Rating agency Standard & Poor's downgraded three major Egyptian banks on Wednesday because of risk related to government bonds they hold.
Two publicly-owned bank, the National Bank of Egypt (NBE), Banque Misr (BM) and a private bank, the Commercial International Bank (CIB), saw their credit ratings drop one step to B-/C.
The downgrade comes after S&P cut Egypt’s credit rating to the same junk level of Greece on Monday.
“The negative outlook on NBE, BM and CIB mirrors the negative outlook on Egypt,” said in statement on Wednesday.
The tension-dogged North African nation currently holds a B- rating, six steps below investment grade, with a negative outlook, casting doubts on its ability to meet its obligations.
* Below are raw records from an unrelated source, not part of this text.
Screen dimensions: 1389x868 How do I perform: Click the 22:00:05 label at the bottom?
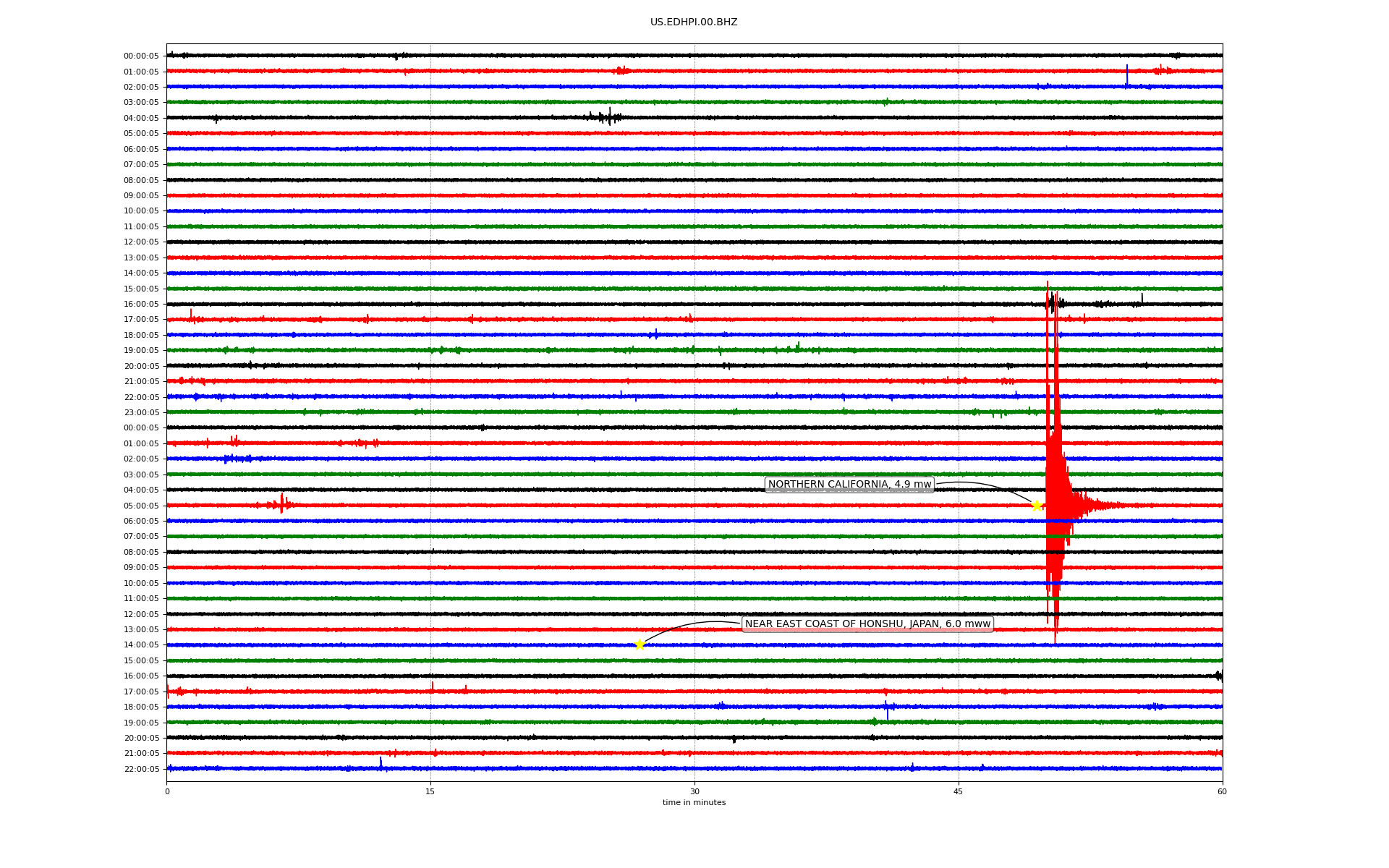coord(141,769)
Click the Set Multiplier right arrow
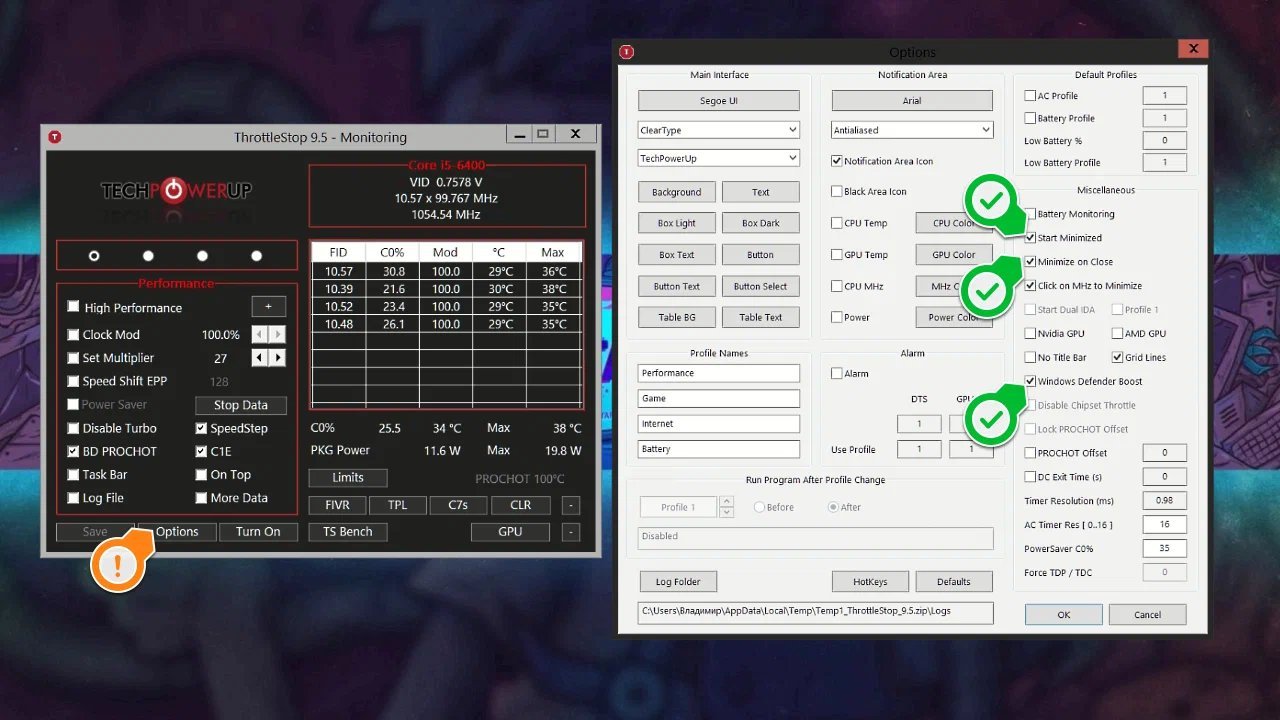The height and width of the screenshot is (720, 1280). click(278, 358)
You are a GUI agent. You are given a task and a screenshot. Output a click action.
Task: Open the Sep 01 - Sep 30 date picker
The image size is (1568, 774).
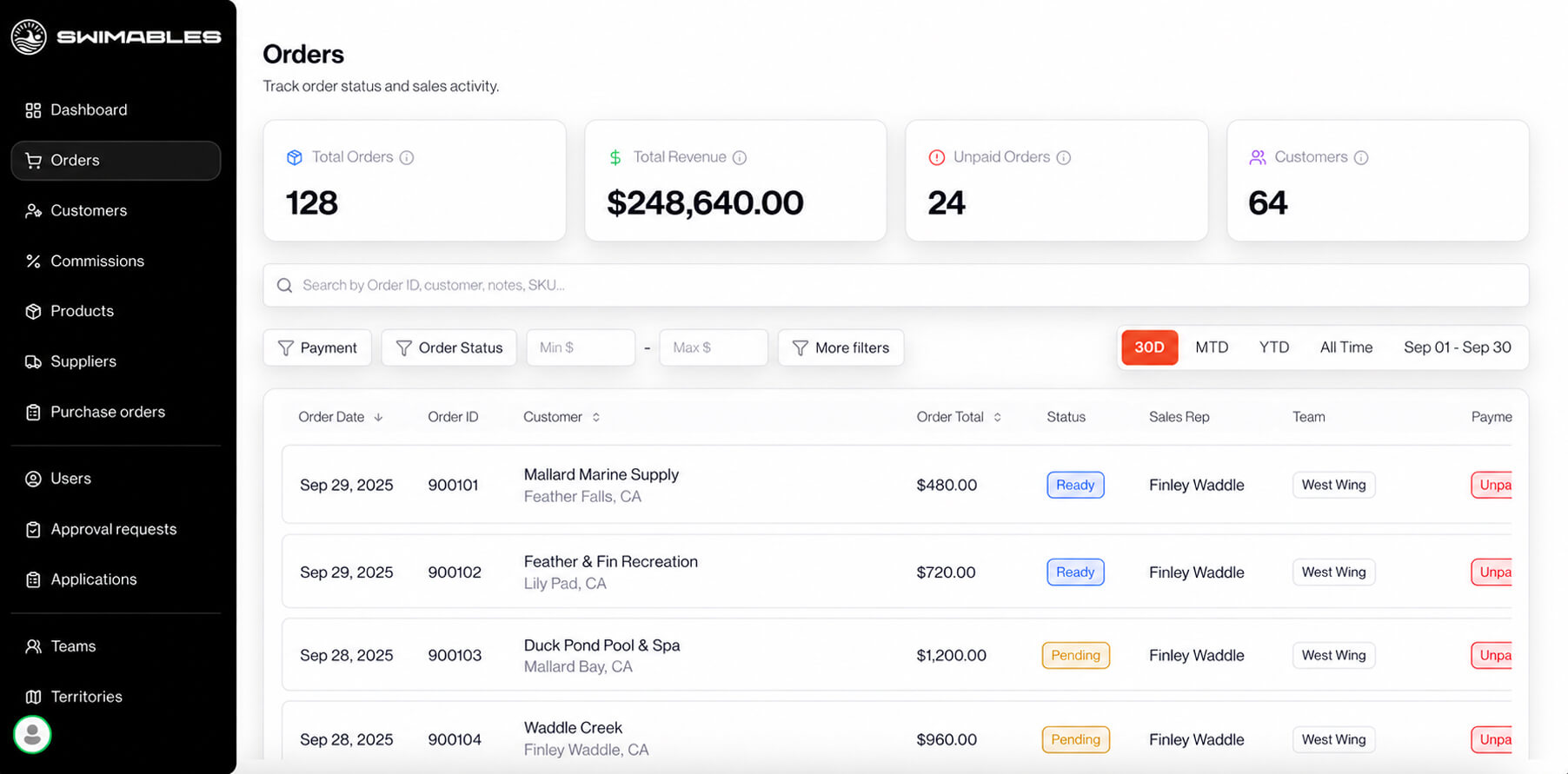tap(1457, 347)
“In our view, NBE, BM and CIB face significant sovereign risk because they hold a high amount of government debt compared to their equity bases and earnings capacity,” S&P detailed.
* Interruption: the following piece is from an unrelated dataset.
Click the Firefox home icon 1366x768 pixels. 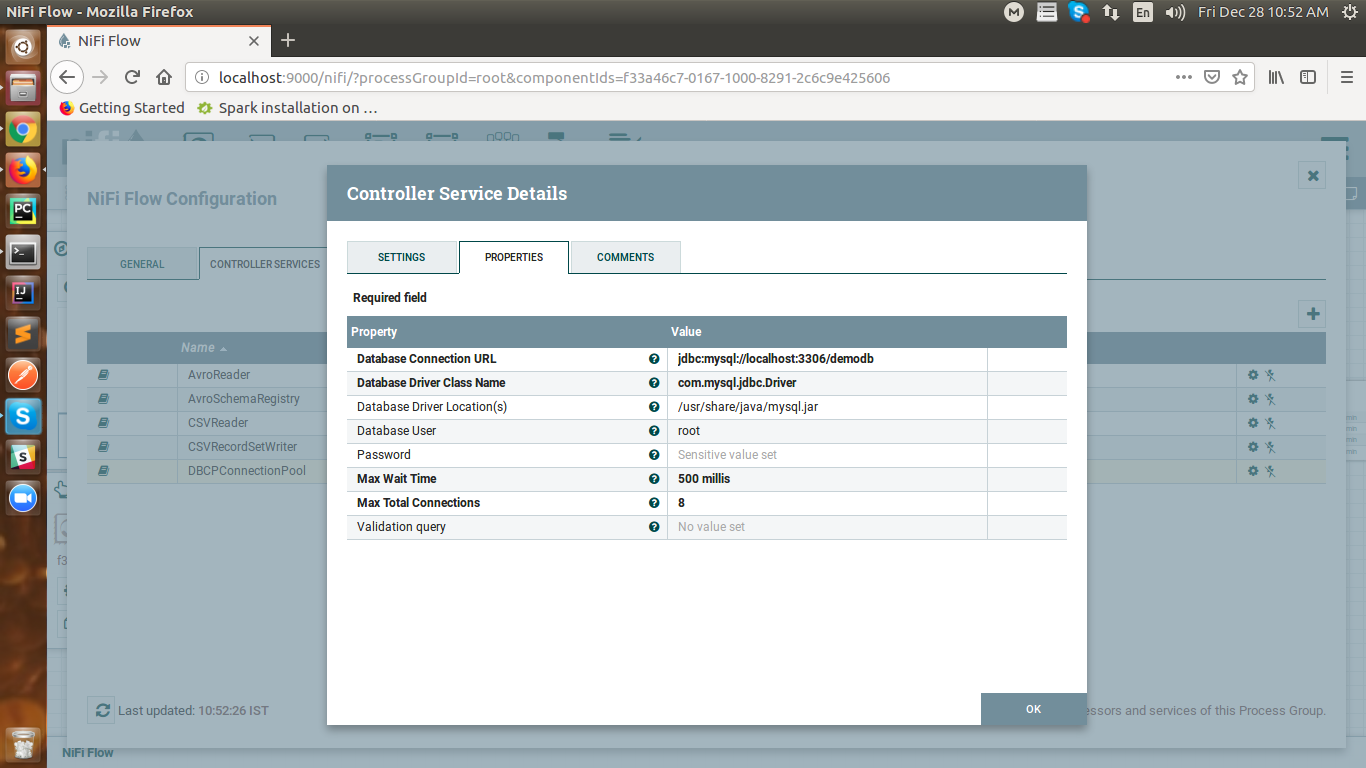coord(163,77)
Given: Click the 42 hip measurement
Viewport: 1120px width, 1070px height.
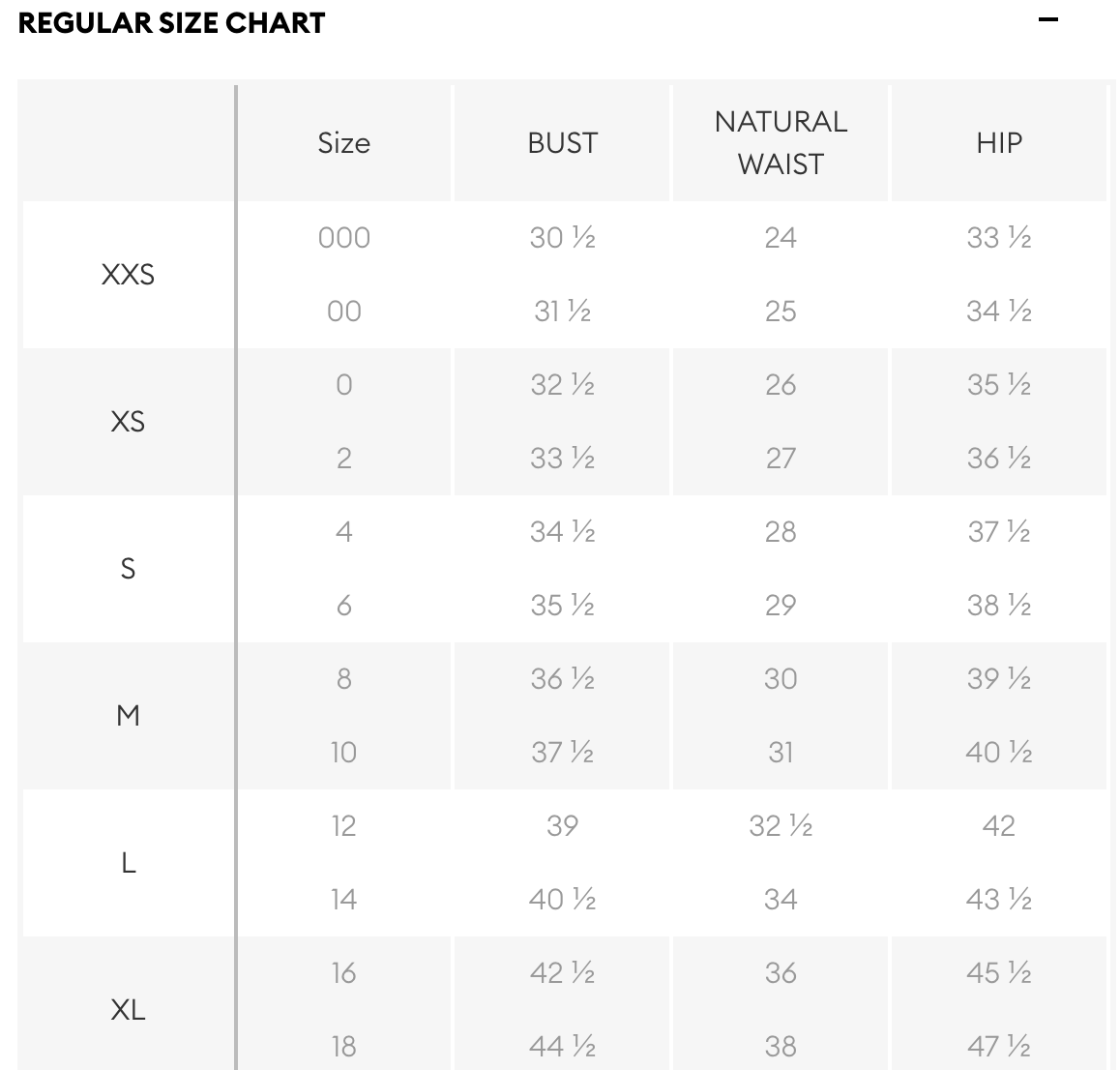Looking at the screenshot, I should point(999,826).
Over the course of the past two years, Egypt’s government borrowed heavily from the domestic market to cover its towering budget deficit, which is projected to reach some LE200 billion ($33 billion), or 12 per cent of economic output by the end of the current 2012/14 fiscal year.
S&P foresees that continued political unrest will cause the downgrades to remain resilient in the coming period.
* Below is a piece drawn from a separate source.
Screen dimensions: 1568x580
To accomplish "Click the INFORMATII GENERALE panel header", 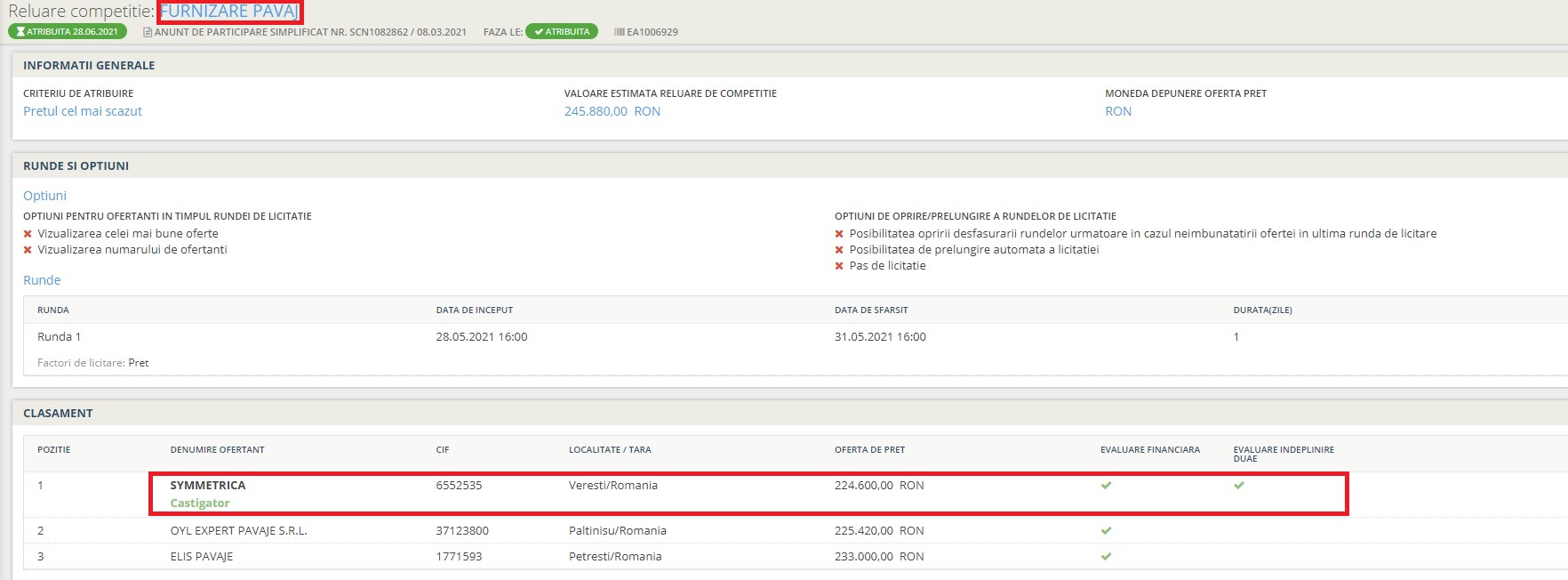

“In our opinion, political and social tensions in Egypt have escalated and are likely to remain elevated over the medium term,” The international agency explained.
“The increased polarisation between political forces is likely to weaken the sovereign's ability to deliver sustainable public finances, promote balance growth and respond to further economic or political shocks.”
Egypt’s economic woes were complicated by the sudden decision to postpone a much-needed $4.8 billion lifeline from the International Monetary Fund earlier in December. The loan delay is believed to be a result of a lack of confidence from the Fund’s side about Egypt’s ability to implement reform.